This is a companion page to Encryption in XML documents using XMLENC. It gives code samples showing how to use CryptoSys PKI Pro to carry out the encryption and decryption operations required for the example XML documents using the W3C recommendation XML Encryption Syntax and Processing [XMLENC].
diCrSysPKINet.dll
(you should find this in C:\Program Files (x86)\CryptoSysPKI\DotNet).

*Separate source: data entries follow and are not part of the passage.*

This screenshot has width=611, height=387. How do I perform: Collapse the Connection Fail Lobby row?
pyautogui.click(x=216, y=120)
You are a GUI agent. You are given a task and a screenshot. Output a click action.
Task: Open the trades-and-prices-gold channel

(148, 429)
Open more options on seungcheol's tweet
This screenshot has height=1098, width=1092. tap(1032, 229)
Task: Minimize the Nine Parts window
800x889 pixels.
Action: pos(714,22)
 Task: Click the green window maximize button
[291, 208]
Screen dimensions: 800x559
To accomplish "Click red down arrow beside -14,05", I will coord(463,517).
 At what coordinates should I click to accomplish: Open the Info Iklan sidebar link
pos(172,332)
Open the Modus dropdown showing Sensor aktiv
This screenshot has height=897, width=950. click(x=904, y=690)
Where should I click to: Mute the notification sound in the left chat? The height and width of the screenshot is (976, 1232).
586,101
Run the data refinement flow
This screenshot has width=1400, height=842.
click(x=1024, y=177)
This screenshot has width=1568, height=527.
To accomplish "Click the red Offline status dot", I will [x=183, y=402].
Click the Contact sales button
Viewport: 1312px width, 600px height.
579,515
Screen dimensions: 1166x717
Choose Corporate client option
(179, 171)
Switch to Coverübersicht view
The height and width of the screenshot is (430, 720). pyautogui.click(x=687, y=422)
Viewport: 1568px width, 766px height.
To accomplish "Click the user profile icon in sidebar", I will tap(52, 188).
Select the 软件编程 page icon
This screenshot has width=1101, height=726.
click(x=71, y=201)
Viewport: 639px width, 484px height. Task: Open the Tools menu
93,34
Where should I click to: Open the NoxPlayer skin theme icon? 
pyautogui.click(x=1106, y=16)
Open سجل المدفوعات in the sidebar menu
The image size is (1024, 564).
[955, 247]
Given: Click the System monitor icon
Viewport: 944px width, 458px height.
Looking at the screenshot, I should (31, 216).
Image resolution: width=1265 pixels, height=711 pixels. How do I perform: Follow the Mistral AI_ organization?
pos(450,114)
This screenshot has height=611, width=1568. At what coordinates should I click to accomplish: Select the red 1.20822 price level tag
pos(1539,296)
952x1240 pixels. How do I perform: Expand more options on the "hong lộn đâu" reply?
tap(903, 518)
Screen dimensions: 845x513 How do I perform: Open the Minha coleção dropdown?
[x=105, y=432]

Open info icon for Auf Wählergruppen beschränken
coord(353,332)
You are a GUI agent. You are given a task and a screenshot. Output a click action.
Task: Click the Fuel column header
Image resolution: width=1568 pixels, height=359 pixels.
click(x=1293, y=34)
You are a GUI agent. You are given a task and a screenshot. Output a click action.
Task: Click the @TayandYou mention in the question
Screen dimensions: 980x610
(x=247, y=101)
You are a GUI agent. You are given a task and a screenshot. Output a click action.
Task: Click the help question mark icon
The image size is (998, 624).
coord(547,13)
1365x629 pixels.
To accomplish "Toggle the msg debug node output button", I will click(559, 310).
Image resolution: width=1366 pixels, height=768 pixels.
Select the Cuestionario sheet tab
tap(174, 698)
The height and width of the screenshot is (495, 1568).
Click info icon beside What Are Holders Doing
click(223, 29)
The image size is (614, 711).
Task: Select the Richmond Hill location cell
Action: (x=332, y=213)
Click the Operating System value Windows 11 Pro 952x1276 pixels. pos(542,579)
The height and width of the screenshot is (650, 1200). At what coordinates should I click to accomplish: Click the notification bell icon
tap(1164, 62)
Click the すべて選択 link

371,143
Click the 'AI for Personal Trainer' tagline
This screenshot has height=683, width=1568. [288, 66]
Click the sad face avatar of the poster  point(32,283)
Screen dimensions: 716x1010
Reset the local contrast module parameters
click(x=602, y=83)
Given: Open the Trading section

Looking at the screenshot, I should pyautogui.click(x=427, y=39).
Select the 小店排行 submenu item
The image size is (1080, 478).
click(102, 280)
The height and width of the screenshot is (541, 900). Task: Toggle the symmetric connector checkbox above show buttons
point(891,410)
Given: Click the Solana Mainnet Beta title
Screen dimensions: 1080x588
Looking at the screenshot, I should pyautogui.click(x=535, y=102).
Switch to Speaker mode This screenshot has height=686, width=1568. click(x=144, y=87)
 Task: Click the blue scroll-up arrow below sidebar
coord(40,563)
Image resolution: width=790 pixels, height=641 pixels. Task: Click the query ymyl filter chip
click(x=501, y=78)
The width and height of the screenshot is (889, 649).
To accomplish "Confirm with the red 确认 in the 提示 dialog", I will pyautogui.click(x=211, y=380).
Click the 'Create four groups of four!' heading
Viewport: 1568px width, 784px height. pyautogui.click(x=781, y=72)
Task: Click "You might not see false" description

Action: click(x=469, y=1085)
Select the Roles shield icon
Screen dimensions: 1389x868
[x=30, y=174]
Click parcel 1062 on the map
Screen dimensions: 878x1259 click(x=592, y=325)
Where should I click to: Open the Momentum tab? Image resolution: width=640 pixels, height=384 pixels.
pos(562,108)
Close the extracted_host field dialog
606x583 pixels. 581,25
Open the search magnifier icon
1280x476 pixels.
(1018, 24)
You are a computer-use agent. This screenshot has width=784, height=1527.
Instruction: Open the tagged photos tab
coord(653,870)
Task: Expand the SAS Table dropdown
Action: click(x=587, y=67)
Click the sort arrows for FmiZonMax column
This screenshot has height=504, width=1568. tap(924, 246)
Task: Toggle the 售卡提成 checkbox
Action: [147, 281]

Add a using directive to the CryptoSysPKI namespace in your code.
using CryptoSysPKI;
CipherValue = BASE64(IV|CT) where CT = ENCRYPT(KEY, IV, PADW3C(PT))
/// <summary>
/// Encrypt data using block cipher in CBC mode as per W3C XMLENC.
/// </summary>
/// <param name="strData">Data to be encrypted as Unicode string</param>
/// <param name="keyHex">Key in hex encoding of exact required length for algorithm (16|24|32 bytes)</param>
/// <param name="cipherAlg">Block cipher algorithm</param>
/// <param name="ivHex">Optional IV in hex encoding for testing [default = generate random IV]</param>
/// <returns>Base64-encoded CipherValue = BASE64(IV|CT) or empty string on error.</returns>
static string xmlenc_encrypt_cbc_data(string strData, string keyHex, CipherAlgorithm cipherAlg, string ivHex = "")
{
byte[] iv;
if (ivHex.Length > 0) {
// IV provided for testing purposes...
iv = Cnv.FromHex(ivHex);
} else {
// Generate a random IV...
iv = Rng.Bytes(Cipher.BlockBytes(cipherAlg));
}
byte[] data = System.Text.Encoding.UTF8.GetBytes(strData); // Default character encoding for XML documents
byte[] ct = Cipher.Encrypt(data, Cnv.FromHex(keyHex), iv, cipherAlg, Mode.CBC, Padding.W3CPadding, Cipher.Opts.PrefixIV);
// Why isn't this the same as the example?
return Cnv.ToBase64(ct);
}
Note you may not get exactly the same output as the original, even if you supply the IV. That's because the "arbitrary" bytes used in the W3C padding will make the last block different.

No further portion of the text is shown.